Due to the association between QT prolongation and malignant
arrhythmias, the FDA is concerned about drugs that prolong the QT
interval by a mean of about 5 ms. Thus, the usual variability
in measurement is greater than what is considered a clinically
important difference.
Another type of variability is the use
of nonstandardized terms. As a result, the ability to exchange,
share, analyze, and integrate clinical trial data is limited by
this lack of coordination in terms of semantics. Increased
attention has been devoted to so-called harmonized semantics
[28, 29]. A “universal definition” of myocardial
infarction is an attempt to standardize definitions of this event,
including harmonizing definitions in clinical trials
[30]. In response to the confusion
and inconsistency resulting from more than 10 definitions of
bleeding used in trials of antithrombotic therapy for coronary
intervention, a group of academic leaders and FDA representatives
developed a standardized classification of bleeding that has been
widely adopted in such trials [31]. Professional societies are becoming engaged
in proposing clinical data standards, in large part to establish
standard definitions of clinical conditions and outcomes for
clinical research [32].
The fourth problem, delayed submission
of participant data from the clinical site in multicenter trials,
used to be a major issue. However, it has decreased markedly with
the onset of electronic data entry (see below).
Minimizing Poor Quality Data
General approaches for minimizing
potential problems in data collection are summarized below. Most of
these should be considered during the planning phase of the trial.
Examples in the cardiovascular field are provided by Luepker et al.
[33]. In this section, we discuss
design of the protocol and manual, development of data entry tools,
training and certification, pretesting, techniques to reduce
variability, and data entry.
Design of Protocol and Manual
The same question can often be
interpreted in many ways. Clear definitions of entry and diagnostic
criteria and methodology are therefore essential.

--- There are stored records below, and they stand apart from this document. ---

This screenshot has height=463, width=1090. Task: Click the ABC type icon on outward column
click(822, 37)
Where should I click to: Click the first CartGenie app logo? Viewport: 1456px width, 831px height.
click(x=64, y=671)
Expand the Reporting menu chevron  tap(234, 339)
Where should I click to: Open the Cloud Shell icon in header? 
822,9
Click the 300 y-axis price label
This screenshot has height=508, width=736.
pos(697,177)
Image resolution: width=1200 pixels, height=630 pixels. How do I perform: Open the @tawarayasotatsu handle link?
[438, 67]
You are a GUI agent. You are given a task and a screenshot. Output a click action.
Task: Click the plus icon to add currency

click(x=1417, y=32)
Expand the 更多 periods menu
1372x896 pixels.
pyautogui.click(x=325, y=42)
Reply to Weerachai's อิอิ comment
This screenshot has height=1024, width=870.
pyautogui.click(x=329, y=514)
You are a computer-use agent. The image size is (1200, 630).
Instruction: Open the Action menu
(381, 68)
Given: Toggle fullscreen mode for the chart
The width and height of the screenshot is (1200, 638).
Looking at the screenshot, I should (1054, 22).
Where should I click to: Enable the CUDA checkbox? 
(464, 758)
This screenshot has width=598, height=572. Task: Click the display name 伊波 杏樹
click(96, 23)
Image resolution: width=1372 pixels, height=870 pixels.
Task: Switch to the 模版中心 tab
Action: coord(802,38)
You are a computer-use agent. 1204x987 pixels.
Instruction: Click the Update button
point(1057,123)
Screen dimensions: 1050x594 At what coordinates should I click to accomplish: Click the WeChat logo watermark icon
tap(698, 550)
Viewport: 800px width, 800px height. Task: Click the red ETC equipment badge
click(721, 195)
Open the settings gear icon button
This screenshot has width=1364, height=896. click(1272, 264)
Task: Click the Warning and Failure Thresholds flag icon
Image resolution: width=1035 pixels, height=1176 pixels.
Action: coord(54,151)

These should be
included in the protocol and written so that all investigators and
staff can apply them in a consistent manner throughout the trial.
Accessibility of these definitions is also important. Even the same
investigator may forget how he previously interpreted a question
unless he can readily refer to instructions and definitions. A
manual of procedures, or the equivalent using an electronic format,
should be prepared in every clinical trial. Although it may contain
information about study background, design, and organization, the
manual is not simply an expanded protocol. In addition to listing
eligibility criteria and response variable definitions, it should
indicate how the criteria and variables are determined. The manual
provides detailed answers to all conceivable “how to” questions,
and answers to questions that arise during the trial so they can be
documented, shared, and harmonized. Most importantly, the manual
should describe the participant visits—their scheduling and
content—in detail. Instructions for filling out forms; performing
tasks such as laboratory determinations; drug ordering, storing and
dispensing; and adherence monitoring must be clear and complete.
Finally, recruitment techniques, informed consent, participant
safety, emergency unblinding, use of concomitant therapy, and other
issues need to be addressed. Updates and clarifications usually
occur during the course of a study. These revisions should be made
available to every staff person involved in data collection.
Descriptions of laboratory methods or
imaging techniques and the ways the results are to be reported also
need to be stated in advance. In one study, plasma levels of the
drug propranolol were determined by using standardized methods.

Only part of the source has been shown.